(Task instructions):
Below are the records; give again exactly the line with "Screen dimensions: 1280x404", the line with "Tap the 72 like count number", and each line that lies between them, and nothing besides.

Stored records
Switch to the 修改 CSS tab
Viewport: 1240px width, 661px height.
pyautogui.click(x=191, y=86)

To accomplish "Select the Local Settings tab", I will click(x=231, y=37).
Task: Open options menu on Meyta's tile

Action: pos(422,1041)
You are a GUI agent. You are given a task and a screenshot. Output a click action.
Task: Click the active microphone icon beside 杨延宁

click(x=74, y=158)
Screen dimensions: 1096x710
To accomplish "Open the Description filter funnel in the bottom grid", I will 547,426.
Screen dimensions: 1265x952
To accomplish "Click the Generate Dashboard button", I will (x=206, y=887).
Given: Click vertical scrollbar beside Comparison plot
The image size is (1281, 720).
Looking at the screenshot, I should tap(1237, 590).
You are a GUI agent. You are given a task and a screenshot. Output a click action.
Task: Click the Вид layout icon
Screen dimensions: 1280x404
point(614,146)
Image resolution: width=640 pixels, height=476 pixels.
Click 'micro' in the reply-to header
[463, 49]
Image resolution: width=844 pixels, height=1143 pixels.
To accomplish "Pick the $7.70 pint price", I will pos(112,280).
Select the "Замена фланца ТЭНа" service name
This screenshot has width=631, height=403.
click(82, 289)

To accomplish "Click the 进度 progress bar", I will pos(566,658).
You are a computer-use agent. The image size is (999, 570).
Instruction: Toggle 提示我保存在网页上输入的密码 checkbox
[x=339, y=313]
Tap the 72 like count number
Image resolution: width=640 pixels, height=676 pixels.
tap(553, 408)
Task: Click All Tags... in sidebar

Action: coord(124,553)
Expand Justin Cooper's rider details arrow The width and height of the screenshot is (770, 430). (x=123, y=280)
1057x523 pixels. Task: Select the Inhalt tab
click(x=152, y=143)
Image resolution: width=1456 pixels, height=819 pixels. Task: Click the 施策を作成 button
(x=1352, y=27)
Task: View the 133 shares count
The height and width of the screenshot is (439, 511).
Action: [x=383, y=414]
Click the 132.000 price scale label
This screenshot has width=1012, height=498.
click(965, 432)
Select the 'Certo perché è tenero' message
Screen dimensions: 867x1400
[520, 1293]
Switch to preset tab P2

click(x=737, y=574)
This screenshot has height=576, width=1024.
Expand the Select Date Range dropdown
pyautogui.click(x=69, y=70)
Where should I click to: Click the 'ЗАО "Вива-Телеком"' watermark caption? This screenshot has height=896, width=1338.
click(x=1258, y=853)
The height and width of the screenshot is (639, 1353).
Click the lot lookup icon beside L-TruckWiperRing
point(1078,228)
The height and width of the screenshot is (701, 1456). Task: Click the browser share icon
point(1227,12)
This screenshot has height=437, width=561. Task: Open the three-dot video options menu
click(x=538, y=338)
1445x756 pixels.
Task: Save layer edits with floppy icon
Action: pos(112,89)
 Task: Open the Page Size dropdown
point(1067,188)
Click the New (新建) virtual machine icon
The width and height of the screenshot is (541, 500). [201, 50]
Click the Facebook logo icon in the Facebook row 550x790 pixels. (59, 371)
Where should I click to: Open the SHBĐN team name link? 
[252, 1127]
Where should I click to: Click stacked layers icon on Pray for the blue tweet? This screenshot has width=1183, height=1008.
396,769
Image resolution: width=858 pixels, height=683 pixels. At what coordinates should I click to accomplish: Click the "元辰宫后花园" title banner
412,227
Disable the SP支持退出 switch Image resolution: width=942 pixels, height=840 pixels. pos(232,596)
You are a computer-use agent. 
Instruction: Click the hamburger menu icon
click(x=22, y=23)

(Response to the task):
Screen dimensions: 1280x404
point(614,146)
Image resolution: width=640 pixels, height=476 pixels.
Click 'micro' in the reply-to header
[463, 49]
Image resolution: width=844 pixels, height=1143 pixels.
To accomplish "Pick the $7.70 pint price", I will pos(112,280).
Select the "Замена фланца ТЭНа" service name
This screenshot has width=631, height=403.
click(82, 289)

To accomplish "Click the 进度 progress bar", I will pos(566,658).
You are a computer-use agent. The image size is (999, 570).
Instruction: Toggle 提示我保存在网页上输入的密码 checkbox
[x=339, y=313]
Tap the 72 like count number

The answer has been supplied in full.